── DATA EXCERPTS

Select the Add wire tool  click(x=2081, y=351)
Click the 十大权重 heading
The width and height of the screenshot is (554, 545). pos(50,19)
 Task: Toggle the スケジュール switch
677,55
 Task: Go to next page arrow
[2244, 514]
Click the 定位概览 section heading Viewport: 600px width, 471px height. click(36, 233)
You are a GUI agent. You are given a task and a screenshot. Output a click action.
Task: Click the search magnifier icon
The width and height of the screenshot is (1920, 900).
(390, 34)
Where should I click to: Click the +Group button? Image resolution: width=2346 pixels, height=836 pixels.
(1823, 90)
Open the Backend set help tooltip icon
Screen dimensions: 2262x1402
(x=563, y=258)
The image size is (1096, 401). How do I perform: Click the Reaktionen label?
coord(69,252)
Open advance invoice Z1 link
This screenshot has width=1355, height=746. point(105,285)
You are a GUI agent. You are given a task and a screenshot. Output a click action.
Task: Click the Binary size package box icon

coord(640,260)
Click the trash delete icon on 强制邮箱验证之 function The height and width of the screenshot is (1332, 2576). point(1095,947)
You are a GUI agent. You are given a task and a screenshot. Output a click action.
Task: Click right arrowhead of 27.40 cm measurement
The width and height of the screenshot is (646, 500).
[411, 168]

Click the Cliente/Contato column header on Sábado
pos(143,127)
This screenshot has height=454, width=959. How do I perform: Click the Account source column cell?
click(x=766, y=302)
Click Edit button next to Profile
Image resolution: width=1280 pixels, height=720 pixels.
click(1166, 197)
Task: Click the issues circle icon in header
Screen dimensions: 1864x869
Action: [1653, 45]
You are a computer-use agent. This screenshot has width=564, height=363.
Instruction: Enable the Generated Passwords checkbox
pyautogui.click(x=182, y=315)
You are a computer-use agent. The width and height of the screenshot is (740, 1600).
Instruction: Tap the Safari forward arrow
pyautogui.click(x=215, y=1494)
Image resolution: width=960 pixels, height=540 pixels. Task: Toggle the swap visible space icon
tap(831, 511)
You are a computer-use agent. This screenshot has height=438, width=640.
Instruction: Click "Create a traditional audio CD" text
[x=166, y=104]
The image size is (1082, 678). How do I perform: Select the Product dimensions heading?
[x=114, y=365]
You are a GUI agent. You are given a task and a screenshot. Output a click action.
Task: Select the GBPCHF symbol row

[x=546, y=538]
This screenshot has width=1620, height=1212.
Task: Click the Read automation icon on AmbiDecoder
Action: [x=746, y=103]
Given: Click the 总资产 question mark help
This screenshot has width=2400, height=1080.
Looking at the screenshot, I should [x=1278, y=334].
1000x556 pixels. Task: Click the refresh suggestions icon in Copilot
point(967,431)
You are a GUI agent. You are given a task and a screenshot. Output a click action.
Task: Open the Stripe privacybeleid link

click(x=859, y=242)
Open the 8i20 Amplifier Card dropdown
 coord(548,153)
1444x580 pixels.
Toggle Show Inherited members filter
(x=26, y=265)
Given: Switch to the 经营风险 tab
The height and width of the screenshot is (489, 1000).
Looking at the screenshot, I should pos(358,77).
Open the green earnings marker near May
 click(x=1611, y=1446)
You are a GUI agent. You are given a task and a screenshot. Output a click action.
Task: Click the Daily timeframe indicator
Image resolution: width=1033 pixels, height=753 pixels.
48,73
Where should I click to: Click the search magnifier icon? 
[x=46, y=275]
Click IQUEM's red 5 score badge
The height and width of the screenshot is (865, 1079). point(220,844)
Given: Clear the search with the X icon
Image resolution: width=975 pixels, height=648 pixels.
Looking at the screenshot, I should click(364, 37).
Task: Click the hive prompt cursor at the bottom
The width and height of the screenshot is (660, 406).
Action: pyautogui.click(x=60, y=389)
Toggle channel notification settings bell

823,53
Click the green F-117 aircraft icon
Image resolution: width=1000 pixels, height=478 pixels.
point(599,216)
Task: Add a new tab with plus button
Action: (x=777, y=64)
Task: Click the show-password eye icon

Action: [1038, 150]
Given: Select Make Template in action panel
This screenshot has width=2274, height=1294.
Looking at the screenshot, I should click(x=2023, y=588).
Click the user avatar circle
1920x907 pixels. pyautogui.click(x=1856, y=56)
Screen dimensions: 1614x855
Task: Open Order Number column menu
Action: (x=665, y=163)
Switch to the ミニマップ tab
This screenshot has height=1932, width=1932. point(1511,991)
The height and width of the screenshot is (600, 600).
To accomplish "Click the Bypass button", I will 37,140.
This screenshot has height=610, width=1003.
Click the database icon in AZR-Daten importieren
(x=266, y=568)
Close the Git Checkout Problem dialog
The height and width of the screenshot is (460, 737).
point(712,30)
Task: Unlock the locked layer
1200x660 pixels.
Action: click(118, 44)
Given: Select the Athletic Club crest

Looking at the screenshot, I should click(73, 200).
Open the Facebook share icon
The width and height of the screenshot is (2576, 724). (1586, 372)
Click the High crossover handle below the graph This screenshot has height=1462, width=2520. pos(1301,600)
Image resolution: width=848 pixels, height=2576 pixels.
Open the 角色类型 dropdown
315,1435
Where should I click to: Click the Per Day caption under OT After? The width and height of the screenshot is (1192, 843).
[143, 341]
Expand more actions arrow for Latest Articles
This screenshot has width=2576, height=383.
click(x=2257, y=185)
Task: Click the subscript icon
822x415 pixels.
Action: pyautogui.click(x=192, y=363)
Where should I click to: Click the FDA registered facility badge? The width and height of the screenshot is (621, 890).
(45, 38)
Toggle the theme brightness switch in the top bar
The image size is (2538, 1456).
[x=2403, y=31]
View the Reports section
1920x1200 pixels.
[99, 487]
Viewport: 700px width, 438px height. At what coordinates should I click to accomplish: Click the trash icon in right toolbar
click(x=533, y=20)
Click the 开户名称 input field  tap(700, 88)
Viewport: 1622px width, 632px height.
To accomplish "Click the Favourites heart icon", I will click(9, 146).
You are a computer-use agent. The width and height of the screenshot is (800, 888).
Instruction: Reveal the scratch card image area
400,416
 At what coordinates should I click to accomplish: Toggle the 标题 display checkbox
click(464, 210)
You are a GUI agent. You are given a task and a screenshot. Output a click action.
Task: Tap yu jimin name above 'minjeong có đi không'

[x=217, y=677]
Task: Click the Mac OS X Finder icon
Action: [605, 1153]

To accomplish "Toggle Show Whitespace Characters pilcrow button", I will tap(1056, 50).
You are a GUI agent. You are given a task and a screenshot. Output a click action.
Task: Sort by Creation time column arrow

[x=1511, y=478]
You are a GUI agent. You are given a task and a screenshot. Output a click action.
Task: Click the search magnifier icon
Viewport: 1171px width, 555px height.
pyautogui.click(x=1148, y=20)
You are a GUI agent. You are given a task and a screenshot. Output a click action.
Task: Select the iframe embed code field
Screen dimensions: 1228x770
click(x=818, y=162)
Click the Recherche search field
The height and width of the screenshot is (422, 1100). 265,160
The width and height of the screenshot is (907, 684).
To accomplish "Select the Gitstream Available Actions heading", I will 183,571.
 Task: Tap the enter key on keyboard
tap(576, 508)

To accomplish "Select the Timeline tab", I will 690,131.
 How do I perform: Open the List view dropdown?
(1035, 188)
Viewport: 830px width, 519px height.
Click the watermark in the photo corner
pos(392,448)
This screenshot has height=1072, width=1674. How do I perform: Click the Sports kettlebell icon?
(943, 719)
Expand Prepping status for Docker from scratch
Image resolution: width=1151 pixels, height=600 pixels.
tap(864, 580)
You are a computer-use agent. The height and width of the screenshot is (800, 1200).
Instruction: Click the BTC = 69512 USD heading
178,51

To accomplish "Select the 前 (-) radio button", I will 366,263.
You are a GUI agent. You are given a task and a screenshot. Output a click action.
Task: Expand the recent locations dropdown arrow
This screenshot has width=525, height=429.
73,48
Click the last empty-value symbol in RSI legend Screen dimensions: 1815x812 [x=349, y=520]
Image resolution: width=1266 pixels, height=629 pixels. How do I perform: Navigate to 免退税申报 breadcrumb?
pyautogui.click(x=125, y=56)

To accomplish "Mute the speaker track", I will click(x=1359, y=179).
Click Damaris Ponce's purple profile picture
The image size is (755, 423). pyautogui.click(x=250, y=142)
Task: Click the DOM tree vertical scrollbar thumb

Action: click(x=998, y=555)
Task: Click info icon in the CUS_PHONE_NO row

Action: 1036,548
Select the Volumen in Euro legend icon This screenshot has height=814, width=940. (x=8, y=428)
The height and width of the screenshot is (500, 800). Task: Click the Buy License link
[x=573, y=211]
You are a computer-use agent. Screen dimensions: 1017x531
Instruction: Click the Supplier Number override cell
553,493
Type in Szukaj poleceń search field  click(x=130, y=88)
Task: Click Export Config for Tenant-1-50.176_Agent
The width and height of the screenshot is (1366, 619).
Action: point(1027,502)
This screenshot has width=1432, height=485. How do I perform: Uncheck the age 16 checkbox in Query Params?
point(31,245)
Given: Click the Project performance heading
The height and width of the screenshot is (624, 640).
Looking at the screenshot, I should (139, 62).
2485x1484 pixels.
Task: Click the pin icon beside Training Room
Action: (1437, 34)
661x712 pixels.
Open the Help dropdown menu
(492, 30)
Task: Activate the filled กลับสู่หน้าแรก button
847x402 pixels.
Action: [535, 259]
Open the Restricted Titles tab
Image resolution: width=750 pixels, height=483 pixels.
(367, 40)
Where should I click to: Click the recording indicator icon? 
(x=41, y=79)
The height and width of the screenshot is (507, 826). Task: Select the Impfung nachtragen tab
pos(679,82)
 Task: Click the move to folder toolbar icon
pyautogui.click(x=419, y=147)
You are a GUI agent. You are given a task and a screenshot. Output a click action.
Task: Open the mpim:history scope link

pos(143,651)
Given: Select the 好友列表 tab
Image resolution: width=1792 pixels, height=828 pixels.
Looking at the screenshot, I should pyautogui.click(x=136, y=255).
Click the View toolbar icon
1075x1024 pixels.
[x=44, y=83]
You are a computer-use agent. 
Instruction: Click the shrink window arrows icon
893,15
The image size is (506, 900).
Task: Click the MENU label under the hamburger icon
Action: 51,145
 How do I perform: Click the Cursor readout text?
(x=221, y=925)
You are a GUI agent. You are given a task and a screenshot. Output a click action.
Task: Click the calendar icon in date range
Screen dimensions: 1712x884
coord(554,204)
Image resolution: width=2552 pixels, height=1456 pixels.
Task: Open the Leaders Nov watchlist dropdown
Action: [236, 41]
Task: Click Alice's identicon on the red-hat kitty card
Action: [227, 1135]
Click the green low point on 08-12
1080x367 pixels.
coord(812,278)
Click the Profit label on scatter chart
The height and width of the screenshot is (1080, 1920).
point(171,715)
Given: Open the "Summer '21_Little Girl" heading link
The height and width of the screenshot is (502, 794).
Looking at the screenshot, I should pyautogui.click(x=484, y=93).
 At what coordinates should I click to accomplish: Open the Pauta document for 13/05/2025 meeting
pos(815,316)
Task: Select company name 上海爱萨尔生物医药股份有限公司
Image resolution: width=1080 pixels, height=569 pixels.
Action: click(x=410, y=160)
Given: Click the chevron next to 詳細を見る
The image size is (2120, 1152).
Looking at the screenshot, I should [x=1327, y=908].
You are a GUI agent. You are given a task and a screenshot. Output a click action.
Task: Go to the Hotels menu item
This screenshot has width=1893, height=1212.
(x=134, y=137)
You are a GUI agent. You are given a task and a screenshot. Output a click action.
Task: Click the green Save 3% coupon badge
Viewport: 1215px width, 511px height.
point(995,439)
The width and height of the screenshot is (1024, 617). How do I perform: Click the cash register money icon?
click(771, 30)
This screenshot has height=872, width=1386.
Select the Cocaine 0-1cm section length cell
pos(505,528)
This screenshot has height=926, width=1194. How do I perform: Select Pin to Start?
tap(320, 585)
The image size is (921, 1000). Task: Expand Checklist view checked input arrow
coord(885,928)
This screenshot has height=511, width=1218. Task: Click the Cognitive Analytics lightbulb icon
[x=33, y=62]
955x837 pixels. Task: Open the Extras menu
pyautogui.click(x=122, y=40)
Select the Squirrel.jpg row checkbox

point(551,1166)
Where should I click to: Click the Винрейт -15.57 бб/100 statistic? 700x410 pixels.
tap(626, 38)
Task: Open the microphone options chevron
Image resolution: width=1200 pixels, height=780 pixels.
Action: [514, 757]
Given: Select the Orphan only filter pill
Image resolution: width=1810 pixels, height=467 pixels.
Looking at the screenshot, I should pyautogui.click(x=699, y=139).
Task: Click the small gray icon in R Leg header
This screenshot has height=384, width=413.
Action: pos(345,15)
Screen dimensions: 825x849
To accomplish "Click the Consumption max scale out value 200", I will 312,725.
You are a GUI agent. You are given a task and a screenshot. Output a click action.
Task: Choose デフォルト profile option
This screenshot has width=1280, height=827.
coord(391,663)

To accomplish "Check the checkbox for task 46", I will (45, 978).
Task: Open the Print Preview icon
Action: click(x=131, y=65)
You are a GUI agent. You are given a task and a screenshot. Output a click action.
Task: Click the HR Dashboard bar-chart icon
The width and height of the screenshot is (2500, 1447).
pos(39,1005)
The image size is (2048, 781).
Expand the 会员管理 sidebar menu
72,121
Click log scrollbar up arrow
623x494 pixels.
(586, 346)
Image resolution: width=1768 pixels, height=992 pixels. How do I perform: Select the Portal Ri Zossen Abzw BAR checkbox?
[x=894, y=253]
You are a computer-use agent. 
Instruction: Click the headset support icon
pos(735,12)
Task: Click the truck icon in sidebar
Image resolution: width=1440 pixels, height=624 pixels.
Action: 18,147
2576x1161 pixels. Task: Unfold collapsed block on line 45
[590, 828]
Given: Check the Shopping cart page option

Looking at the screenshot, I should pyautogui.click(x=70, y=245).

────

> TO BE DONE
Please reproduce the data above, beginning at the line that has "This screenshot has height=872, width=1386." and stopping after the line that has "coord(885,928)". Keep every line, requests included, but multiply each coordinate in the answers by 2.45 and round to whole numbers with halves going up, and return only those lines.

> ANSWER FOR THIS EXERCISE
This screenshot has height=872, width=1386.
Select the Cocaine 0-1cm section length cell
pos(1237,1294)
This screenshot has height=926, width=1194. How do I perform: Select Pin to Start?
tap(784, 1433)
The image size is (921, 1000). Task: Expand Checklist view checked input arrow
coord(2168,2274)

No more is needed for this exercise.